__EXERCISE__
The required result is a copy of each line below in which "Collapse" appears.

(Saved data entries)

▬▬▬▬▬▬

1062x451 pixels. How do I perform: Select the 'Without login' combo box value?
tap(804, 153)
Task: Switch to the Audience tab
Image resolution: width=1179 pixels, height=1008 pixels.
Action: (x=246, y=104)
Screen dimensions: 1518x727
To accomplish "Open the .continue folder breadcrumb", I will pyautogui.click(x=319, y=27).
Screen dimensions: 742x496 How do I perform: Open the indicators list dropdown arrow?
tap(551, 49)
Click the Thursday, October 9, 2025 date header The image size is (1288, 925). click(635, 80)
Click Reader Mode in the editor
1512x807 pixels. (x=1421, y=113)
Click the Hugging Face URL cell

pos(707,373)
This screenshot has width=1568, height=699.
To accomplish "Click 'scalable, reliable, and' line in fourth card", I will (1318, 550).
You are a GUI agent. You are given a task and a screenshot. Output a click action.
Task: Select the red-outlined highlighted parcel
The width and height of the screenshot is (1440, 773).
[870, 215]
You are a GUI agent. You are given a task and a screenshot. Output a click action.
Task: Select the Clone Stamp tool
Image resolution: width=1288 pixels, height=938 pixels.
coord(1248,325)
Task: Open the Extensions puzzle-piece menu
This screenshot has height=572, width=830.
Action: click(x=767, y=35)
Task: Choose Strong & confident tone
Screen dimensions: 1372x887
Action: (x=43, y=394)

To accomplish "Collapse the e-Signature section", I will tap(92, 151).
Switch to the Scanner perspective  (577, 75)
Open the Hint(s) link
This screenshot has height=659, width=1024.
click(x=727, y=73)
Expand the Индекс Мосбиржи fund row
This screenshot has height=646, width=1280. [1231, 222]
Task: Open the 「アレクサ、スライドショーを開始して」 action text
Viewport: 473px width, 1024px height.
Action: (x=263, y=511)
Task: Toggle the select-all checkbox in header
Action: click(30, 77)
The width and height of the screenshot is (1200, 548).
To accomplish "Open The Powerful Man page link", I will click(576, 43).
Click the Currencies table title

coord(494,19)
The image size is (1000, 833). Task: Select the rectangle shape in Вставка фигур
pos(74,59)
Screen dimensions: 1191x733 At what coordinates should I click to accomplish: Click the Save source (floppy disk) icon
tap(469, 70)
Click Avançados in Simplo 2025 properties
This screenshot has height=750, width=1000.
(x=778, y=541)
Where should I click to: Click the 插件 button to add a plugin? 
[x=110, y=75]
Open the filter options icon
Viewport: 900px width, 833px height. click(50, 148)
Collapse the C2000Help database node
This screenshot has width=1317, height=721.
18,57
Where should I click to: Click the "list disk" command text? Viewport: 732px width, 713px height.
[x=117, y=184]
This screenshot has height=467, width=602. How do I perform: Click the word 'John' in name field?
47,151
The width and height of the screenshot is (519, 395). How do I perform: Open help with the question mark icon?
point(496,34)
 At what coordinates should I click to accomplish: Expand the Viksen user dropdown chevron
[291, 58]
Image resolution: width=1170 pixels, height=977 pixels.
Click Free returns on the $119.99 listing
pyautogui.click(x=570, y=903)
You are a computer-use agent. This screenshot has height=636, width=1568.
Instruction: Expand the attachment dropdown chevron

▬▬▬▬▬▬

__RESPONSE BELOW__
To accomplish "Collapse the e-Signature section", I will tap(92, 151).
Collapse the C2000Help database node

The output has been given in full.